Having multiple copies of the same terraform.tfstate can become difficult to manage and keep in sync between different hosts and users. Instead, by using a remote backend, such as AWS S3, state is consolidated in one shared remote location and can be re-used between multiple hosts. Additionally, the state will not be lost if the local terraform.tfstate file was accidentally deleted.

For additional details on using AWS S3 as a Terraform backend, refer to the following Terraform documentation.

Important

Required Terraform variables will still need to be provided as input when deploying even if a remote state file is being used.

For example, a cluster name will still need to be provided through the TF_VAR_cluster_name or .tfvar file before deploying.

Make sure you provide your .tfvars file in the deployment folder and export all the TF_VAR variables when making changes to an existing deployment.

Permissions

The permissions required by the Terraform user to use AWS S3 as a Terraform backend can be found here.

Creating an initial backup of Terraform state

  1. Decide on a name and region for the bucket to create, as well as a path in the bucket for where to store the tfstate file.

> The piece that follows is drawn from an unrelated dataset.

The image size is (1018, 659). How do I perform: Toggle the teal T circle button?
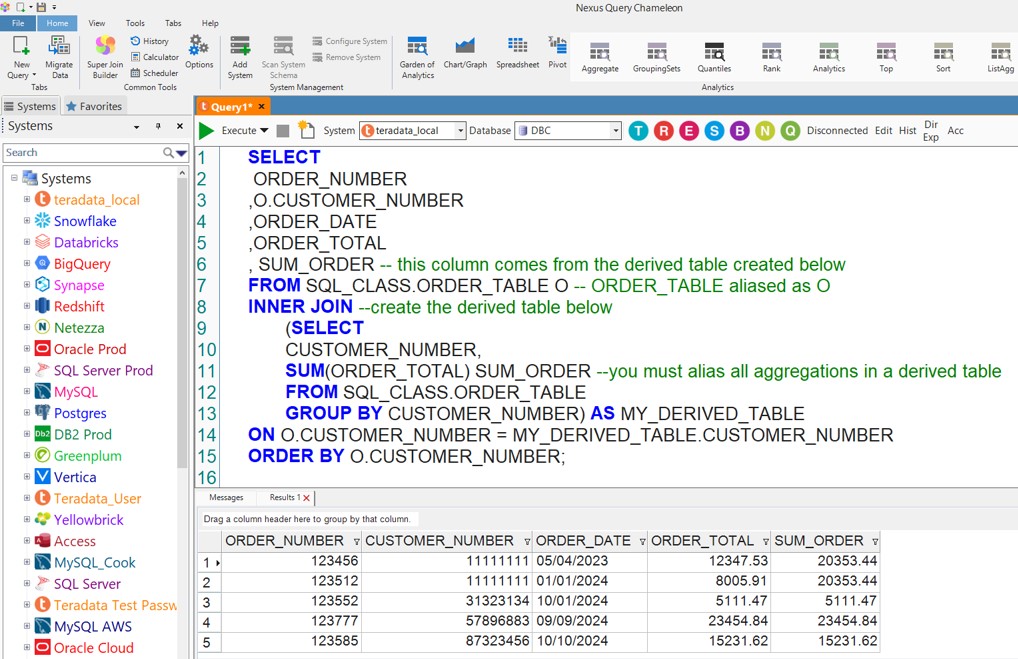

  2. Define the following environment variables:

    export S3_BUCKET_NAME=
    export PATH_TO_BACKUP=
    export BUCKET_REGION=
    
  3. Create the S3 bucket:

    if [[ $BUCKET_REGION == "us-east-1" ]]; then
        aws s3api create-bucket --bucket ${S3_BUCKET_NAME} --region ${BUCKET_REGION}
    else
        aws s3api create-bucket --bucket ${S3_BUCKET_NAME} --region ${BUCKET_REGION} \
        --create-bucket-configuration LocationConstraint=${BUCKET_REGION}
    fi
    
  4. Go to the respective Terraform deployment folder. For example, if Vanilla kubeflow is being deployed:

    cd deployments/vanilla/terraform
    
  5. Create the following file:

    cat <<EOF > backend.tf
    terraform {
        backend "s3" {
            bucket = "${S3_BUCKET_NAME}"
            key    = "${PATH_TO_BACKUP}"
            region = "${BUCKET_REGION}"
        }
    }
    EOF
    
  6. If you were following a Terraform deployment guide, resume following the guide to deploy Terraform using the above configuration. Otherwise, follow the respective Terraform deployment guide for your deployment type to apply the above configuration and deploy.

Re-using a Terraform state backup

  1. Find the name and region for the created bucket, as well as the path in the bucket for where the tfstate file is stored.

  2. Define the following environment variables:

    export S3_BUCKET_NAME=
    export PATH_TO_BACKUP=
    export BUCKET_REGION=
    
  3. Go to the respective Terraform deployment folder. For example, if Vanilla kubeflow is being deployed:

    cd deployments/vanilla/terraform
    
  4. Create the following file:

    cat <<EOF > backend.tf
    terraform {
        backend "s3" {
            bucket = "${S3_BUCKET_NAME}"
            key    = "${PATH_TO_BACKUP}"
            region = "${BUCKET_REGION}"
        }
    }
    EOF
    
  5. If you were following a Terraform deployment guide, resume following the guide to deploy Terraform using the above configuration. Otherwise, follow the respective Terraform deployment guide for your deployment type to apply the above configuration and deploy.